To: ISO-NE
From: NESCOE
Date: July 16, 2019
Subject: ISO-NE 2020 Work Planning: Markets and State Laws
This is to request that ISO-NE plan to dedicate market development and planning resources in 2020 to support states and stakeholders in analyzing and discussing potential future market frameworks that contemplate and are compatible with the implementation of state energy and environmental laws.
When New England transitioned to competitive wholesale electricity markets in the 1990s, the purpose was to have market dynamics rather than regulatory orders set prices for wholesale generation and to shift the risks of generators’ business decisions from consumers to investors. At the highest level, state goals were to meet consumers’ electricity needs at the lowest costs, while not diminishing environmental quality, compromising energy efficiency, or jeopardizing reliability.
Some states’ increasing reliance on resource procurements outside of the regional wholesale markets in furtherance of state energy and environmental laws make a conversation about the objectives of the wholesale markets, and what we are collectively asking it to do, sensible. Various market participants representing diverse interests, from consumers to resource developers, have expressed the same interest.
New England consumers will be best served by states, ISO New England, and diverse stakeholders working together to sort through whether and if so how to adapt the wholesale markets to foreseeable resource mix requirements. This includes an assessment of whether wholesale market objectives, market designs, and ISO-NE’s mission statement – as the administrator of those markets – require adjustment based on expected changed circumstances and legal requirements.
Preliminarily, in our view it would be informative for states and representatives of the NEPOOL sectors to talk through the range of views on these kinds of threshold questions. It may be instructive for ISO-NE as the entity that designs the markets to participate in those discussions and after, to produce analysis that states and stakeholders believe would further inform consideration of options and implications. To the extent such preliminary conversations lead to the need for more detailed discussion of possible market design changes in the NEPOOL Markets Committee, ISO-NE’s continuing analysis and support would be essential.

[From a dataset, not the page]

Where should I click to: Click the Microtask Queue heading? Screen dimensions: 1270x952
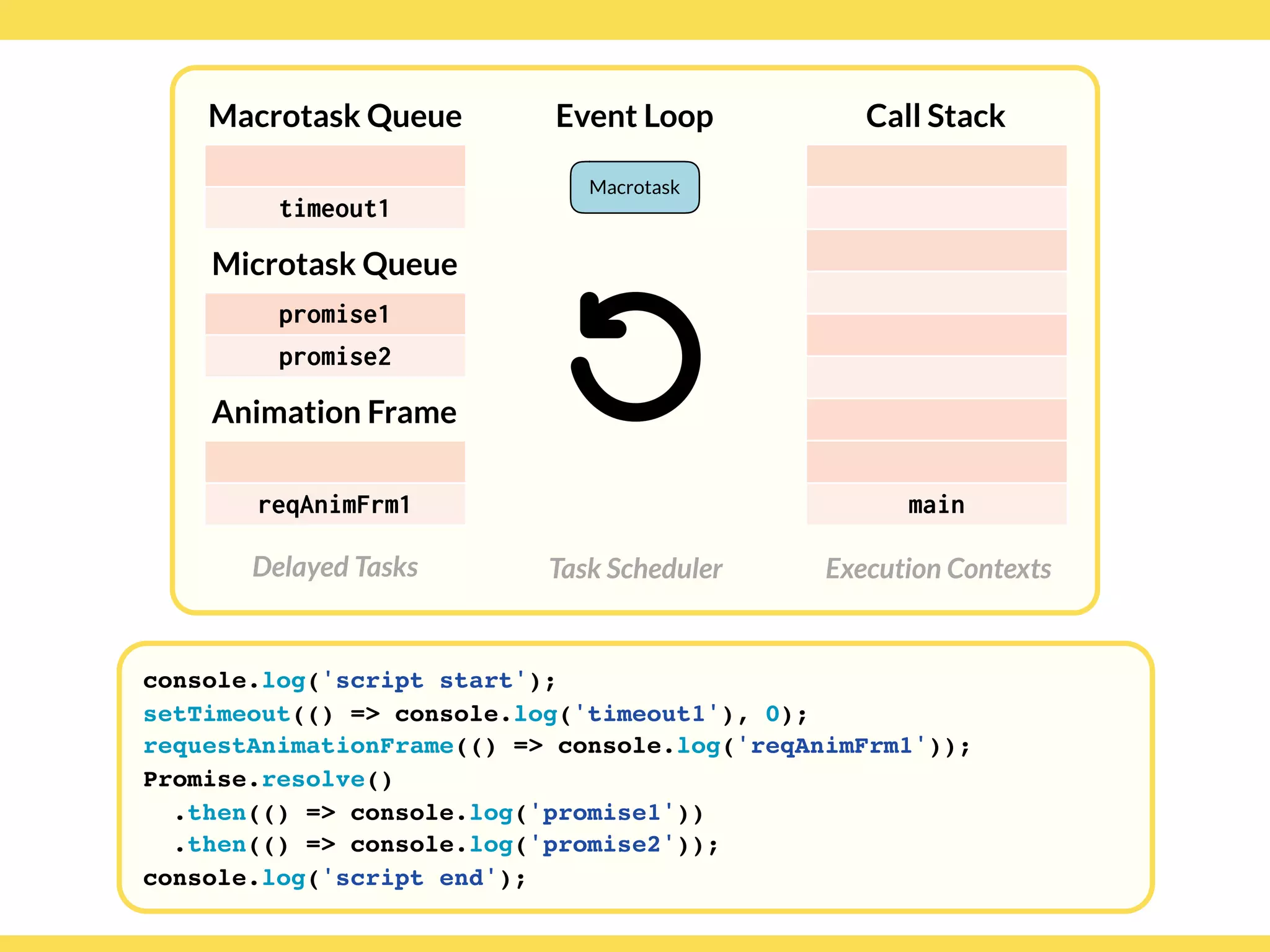coord(335,264)
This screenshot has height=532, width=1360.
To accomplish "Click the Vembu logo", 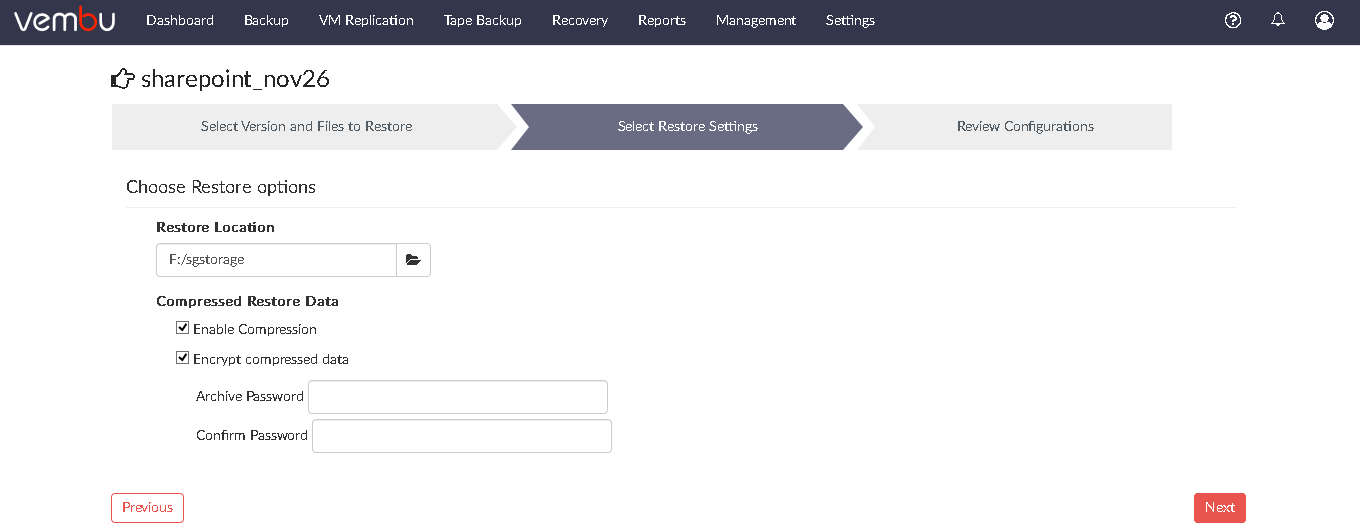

Accordingly, NESCOE requests that ISO-NE plan to allocate market development and planning resources in 2020 to support states and stakeholders in analyzing and discussing potential future market frameworks that contemplate and are compatible with the implementation of state energy and environmental laws. The states are interested in exploring these issues with NEPOOL and ISO-NE on a calendar of the region’s making and not driven by an emergent issue or near-term filing deadline. In our view, planning to allocate time and resources to conduct analysis in support of such discussions is a sensible way to ensure that the time afforded to these efforts match their significance to consumers and New England’s diverse market participants alike.